Currently, Title X funding services about 4 million people, and approximately 41 percent of these recipients receive care at Planned Parenthood. However, Planned Parenthood maintains that it comprises only 13 percent of the health care centers who receive Title X funding across the country. While the proposed changes have been characterized as a direct swipe at the organization, they could potentially produce negative consequences well beyond Planned Parenthood's doors.

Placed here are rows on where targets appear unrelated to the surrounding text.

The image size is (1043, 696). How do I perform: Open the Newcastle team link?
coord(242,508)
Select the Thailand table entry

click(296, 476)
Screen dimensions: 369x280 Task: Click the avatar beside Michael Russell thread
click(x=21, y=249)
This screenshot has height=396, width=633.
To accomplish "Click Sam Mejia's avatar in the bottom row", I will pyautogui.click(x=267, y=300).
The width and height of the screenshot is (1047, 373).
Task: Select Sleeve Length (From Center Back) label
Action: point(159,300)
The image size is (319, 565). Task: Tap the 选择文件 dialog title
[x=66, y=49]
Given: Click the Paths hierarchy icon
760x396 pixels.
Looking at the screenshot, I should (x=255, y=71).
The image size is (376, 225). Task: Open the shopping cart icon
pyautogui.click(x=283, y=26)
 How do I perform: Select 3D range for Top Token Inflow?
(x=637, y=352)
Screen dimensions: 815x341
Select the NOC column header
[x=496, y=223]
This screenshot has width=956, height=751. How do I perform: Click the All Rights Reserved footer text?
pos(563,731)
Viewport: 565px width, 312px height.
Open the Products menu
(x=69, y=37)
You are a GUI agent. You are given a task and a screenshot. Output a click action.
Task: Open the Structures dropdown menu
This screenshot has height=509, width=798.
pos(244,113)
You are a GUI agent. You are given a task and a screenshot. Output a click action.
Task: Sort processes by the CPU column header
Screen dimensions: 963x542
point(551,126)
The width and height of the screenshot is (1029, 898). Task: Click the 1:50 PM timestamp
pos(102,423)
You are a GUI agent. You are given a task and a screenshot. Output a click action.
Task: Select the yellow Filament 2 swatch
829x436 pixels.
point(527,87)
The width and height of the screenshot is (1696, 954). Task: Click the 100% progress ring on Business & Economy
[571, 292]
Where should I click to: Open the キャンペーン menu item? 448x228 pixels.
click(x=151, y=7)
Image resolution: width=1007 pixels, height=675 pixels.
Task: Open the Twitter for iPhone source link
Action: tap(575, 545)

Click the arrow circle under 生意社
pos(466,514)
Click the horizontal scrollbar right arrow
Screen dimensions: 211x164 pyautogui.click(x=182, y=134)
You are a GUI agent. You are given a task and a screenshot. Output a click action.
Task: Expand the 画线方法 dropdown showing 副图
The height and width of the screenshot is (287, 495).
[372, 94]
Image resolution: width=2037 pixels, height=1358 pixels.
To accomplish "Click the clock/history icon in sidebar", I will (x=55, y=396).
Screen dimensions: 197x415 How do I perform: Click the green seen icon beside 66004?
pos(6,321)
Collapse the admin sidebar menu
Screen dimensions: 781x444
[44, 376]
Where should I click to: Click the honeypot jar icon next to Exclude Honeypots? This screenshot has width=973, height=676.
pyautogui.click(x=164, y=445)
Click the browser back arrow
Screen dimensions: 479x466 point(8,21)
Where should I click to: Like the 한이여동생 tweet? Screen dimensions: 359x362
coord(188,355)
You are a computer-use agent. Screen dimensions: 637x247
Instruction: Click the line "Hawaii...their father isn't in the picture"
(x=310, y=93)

If clinics that perform abortions are no longer eligible for Title X funding, then other health care clinics and hospitals could potentially be forced to shoulder the burden of seeing patients who would otherwise go to health care centers like Planned Parenthood. And even though Planned Parenthood services a very large percentage of Title X recipients, almost 75 percent their public funding actually comes from Medicaid reimbursements — not Title X.

Additionally, Title X funds care for some of the most vulnerable populations. The Guttmacher Institute reports that two-thirds of people who receive care through Title X are at or below the federal poverty level. And, according to the institute, approximately six in 10 women who use federal monies to pay for contraception, do so through Title X-backed health care providers.

The proposed changes are not codified yet, but as evidenced in Tuesday night's speeches, anti-choice groups are tremendously intent on seeing them passed. What happens next will be key.